J’attendis avec patience.

— Il vaudrait mieux que je vous raccompagne à votre chambre.

Je l’escortai jusqu’à sa porte, comme toujours. Elle ne soupçonnait sans doute pas le nombre de types louches que j’avais eu à éconduire au cours du voyage. Une nuit, dans un endroit qui ignorait encore l’invention de la serrure et affichait une clientèle particulièrement gratinée, j’avais même dormi devant sa porte, un couteau à la main.
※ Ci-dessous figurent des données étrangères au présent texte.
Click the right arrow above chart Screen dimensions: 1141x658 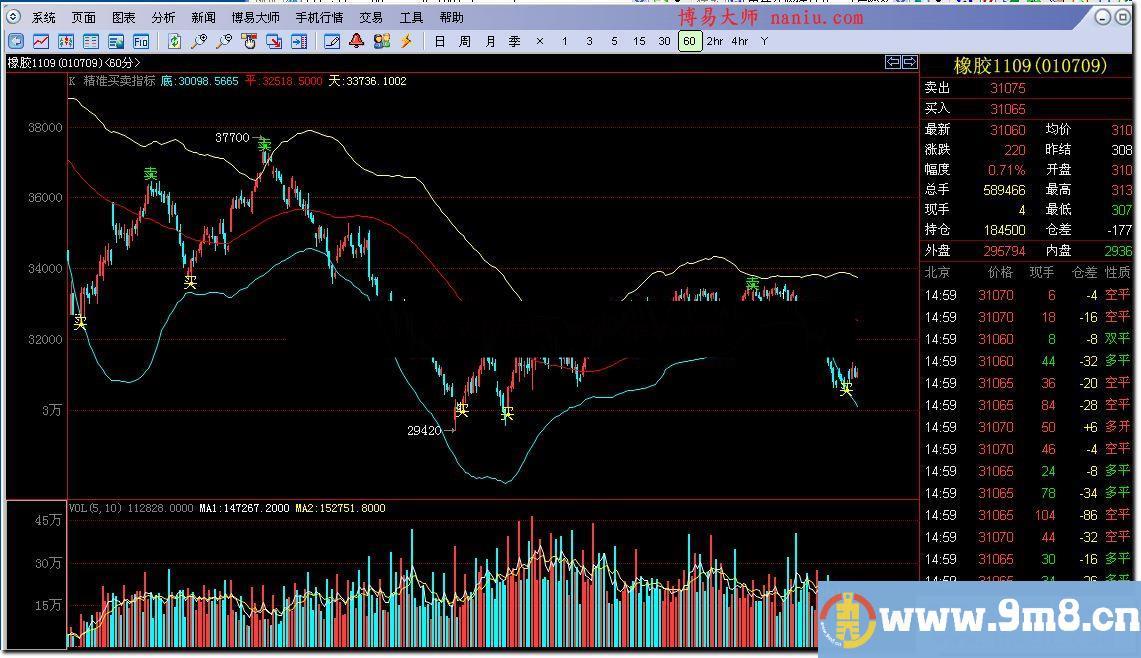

Comme je ne lui avais rien dit, elle ne pouvait pas se montrer reconnaissante. Je préférais qu’il en fût ainsi. Je ne faisais que mon devoir. Même si elle n’avait pas dit les choses aussi clairement, c’est pour cela que la noble dame me payait.

Elle souffrait de la mort de Sosia plus que je ne l’avais cru. En me retournant dans ce sombre couloir pour lui souhaiter une bonne nuit, je vis qu’elle avait pleuré dans le jardin, même si je n’avais rien entendu.

Je restai immobile face à ce tableau surprenant.

— Merci, Falco, fit-elle, détachée à son habitude.

Je pris un air naturel, quoiqu’un peu trop humble pour être vraiment sincère. Égale à elle-même, elle n’y prêta pas attention. Juste avant de s’éclipser elle murmura :

— Joyeux anniversaire.

Puis, en guise de cadeau, elle déposa un baiser sur ma joue.